Was bei der Euphorie schnell vergessen wird: Die mit der Bank vereinbarten Sollzinsen gelten für einen bestimmten Zeitraum - die so genannte Zinsbindung. Und die beträgt in der Regel nur 10 Jahre.  Wer jedoch heute einen Betrag von 300.000 EUR finanziert und mit dem Regelsatz von 1 % zuzüglich ersparter Zinsen tilgt, schiebt in 10 Jahren noch eine Restschuld von ca. 265.000 EUR vor sich her. Ein Blick in die Vergangenheit offenbart das Risiko: Der Durchschnitts-Zinssatz für Baukredite mit 10 Jahren Zinsbindung betrug im Mittel der letzten 30 Jahren über 5,5 % pro Jahr, im 30-Jahres-Zeitraum von 1973 bis 2003 sogar knapp 7 %. Und genau hier liegt die Gefahr!

Böse Überraschung nach 10 Jahren

Wer im Laufe der ersten 10 Jahre seiner Baufinanzierung nicht unverhofft zu Geld gekommen ist, muss dann zu den zu diesem Zeitpunkt marktüblichen Zinsen eine Anschlussfinanzierung abschließen. Aus den ursprünglich 1.000,00 EUR monatlich werden unter Zugrundelegung des Durchschnittszinssatzes der letzten 30 Jahre von 5,5 % über Nacht 1.435,00 EUR, bei 7 % sogar über 1.760,00 EUR (jeweils incl. 1 % Tilgung). Und dies geschieht oft zu einem denkbar ungünstigen Zeitpunkt: Die ersten Renovierungsarbeiten werden fällig, vielleicht wurde die lange geplante Familiengründung endlich in Angriff genommen. Was bleibt, ist eine Finanzierungslücke, im schlimmsten Fall muss die Immobilie verkauft werden - vorausgesetzt, es findet sich ein Käufer.

Gesucht: Individuelle Strategien

Wer diese Risiken vermeiden möchte, sollte schon bei Abschluss der Finanzierung die Weichen hierfür stellen. Ein probates Mittel ist die Verdoppelung des Tilgungssatzes auf anfänglich 2 %. Zwar erhöht sich die monatlich aufzubringende Rate in unserem Beispiel auf ca. 1.250,00 EUR, die Schulden bei der Bank reduzieren sich jedoch innerhalb von 10 Jahren auf nur noch 230.000 EUR. Eine weitere Lösung stellt die (kostenpflichtige) Verlängerung der Zinsfestschreibung auf z. B. 15 Jahre dar. In Verbindung mit einer Tilgung von anfänglich 2 % verbleiben nach 180 Monaten nur noch ca. 185.000,00 EUR an Verbindlichkeiten. Auch ein lange schon für überholt gehaltenes Produkt kommt aktuell zu neuen Ehren: Der Bausparvertrag!

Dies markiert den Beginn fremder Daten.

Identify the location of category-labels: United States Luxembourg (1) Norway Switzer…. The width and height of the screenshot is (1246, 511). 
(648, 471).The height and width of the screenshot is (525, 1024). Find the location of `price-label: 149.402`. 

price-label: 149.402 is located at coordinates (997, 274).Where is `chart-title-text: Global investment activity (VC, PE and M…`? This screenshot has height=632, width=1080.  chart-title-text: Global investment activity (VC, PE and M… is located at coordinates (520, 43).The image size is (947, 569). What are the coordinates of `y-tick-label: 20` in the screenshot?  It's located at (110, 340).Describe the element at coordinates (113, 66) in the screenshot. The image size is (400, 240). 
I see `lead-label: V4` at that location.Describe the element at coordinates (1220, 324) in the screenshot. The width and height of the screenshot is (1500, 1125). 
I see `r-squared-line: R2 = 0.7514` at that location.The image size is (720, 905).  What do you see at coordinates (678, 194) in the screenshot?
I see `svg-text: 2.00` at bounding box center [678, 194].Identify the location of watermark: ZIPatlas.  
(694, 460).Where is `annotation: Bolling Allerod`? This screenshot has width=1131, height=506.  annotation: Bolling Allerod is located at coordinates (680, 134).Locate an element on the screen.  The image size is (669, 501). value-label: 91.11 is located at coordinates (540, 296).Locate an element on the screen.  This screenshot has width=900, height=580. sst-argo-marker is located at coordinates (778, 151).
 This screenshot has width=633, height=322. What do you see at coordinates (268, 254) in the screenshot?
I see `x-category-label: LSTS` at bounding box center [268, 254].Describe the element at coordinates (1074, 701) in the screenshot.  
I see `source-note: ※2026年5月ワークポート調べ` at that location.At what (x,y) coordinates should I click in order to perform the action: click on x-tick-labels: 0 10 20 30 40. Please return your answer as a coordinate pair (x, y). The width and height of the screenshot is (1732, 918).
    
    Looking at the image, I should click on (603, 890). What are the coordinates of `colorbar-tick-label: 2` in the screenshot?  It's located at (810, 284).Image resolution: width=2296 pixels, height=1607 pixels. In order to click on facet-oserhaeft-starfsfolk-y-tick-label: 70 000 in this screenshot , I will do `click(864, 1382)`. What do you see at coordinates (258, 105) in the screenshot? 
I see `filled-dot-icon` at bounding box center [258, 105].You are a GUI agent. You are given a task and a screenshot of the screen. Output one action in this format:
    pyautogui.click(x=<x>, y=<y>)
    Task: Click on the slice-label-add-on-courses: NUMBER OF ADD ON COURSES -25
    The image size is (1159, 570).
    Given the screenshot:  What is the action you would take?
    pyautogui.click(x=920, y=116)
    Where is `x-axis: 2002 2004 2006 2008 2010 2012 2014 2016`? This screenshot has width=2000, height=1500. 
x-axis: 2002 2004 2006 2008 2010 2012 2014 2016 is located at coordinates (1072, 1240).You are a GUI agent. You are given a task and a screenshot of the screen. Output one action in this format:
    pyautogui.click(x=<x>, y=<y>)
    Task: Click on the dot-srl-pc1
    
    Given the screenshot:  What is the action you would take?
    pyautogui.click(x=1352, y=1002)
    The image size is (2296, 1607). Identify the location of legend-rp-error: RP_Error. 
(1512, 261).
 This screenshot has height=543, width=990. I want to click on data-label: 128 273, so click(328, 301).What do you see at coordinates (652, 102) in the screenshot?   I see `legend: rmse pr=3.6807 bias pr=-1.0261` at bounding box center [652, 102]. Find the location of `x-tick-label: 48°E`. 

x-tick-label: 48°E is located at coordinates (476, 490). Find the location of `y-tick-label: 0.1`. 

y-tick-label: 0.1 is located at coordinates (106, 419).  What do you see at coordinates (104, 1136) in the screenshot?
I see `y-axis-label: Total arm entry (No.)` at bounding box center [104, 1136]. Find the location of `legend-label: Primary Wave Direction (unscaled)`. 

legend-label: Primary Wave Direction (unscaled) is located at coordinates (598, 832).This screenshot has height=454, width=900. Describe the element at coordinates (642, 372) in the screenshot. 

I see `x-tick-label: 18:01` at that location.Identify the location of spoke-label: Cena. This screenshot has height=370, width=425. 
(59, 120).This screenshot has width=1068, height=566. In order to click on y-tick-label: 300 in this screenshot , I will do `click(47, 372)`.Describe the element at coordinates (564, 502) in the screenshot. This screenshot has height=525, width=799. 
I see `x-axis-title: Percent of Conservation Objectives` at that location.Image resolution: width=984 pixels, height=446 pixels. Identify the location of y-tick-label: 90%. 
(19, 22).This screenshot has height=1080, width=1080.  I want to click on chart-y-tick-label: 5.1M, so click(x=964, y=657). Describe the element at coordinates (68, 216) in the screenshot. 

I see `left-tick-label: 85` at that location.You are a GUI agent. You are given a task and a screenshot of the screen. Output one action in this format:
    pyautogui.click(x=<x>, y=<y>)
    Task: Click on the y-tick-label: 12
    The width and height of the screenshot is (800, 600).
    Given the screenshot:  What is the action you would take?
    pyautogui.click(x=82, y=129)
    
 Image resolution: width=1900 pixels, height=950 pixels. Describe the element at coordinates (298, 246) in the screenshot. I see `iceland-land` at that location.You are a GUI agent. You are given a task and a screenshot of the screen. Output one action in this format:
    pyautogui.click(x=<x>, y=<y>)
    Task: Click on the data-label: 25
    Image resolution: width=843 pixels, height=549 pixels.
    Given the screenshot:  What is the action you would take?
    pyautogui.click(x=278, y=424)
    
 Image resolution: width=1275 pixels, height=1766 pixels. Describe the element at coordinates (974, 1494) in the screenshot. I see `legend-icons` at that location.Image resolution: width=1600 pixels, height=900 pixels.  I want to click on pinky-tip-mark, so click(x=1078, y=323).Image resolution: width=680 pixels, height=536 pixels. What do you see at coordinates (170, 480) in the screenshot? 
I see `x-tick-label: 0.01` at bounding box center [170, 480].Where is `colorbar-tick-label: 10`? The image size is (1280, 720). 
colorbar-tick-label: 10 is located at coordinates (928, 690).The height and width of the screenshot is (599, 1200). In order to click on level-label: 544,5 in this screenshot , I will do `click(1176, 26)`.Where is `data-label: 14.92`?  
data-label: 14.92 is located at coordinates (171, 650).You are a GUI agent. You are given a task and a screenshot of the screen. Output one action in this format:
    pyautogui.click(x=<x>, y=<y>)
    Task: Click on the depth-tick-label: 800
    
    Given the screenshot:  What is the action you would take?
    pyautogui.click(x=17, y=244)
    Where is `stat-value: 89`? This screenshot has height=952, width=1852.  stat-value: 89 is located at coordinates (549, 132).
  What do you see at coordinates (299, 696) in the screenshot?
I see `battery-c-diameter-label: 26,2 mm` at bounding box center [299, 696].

Der Vorteil des Bausparvertrages liegt in den schon bei Abschluss feststehenden Guthabens- und Darlehenszinsen. Um in den Genuss eines Bauspardarlehens zu kommen, muss ein bestimmter Anteil der Bausparsumme (meist 33  bis 50 %) angespart sein. Diese Ansparung kann entweder statt der Tilgung oder ergänzend hierzu erfolgen. Läuft die Zinsbindung aus, kann ein Teil oder das gesamte Bankdarlehen durch das zinsgünstige Bauspardarlehen abgelöst werden. Auf diese Weise erhält der Kunde Zinssicherheit über die gesamte Laufzeit. Doch eine Kröte muss er auch in diesem Fall schlucken: Bei Abschluss des Bausparvertrages fallen Gebühren an. Welche Lösung die beste darstellt, muss individuell herausgearbeitet werden. Diese Zeit sollte sich jeder Immobilienwerber im Vorfeld nehmen.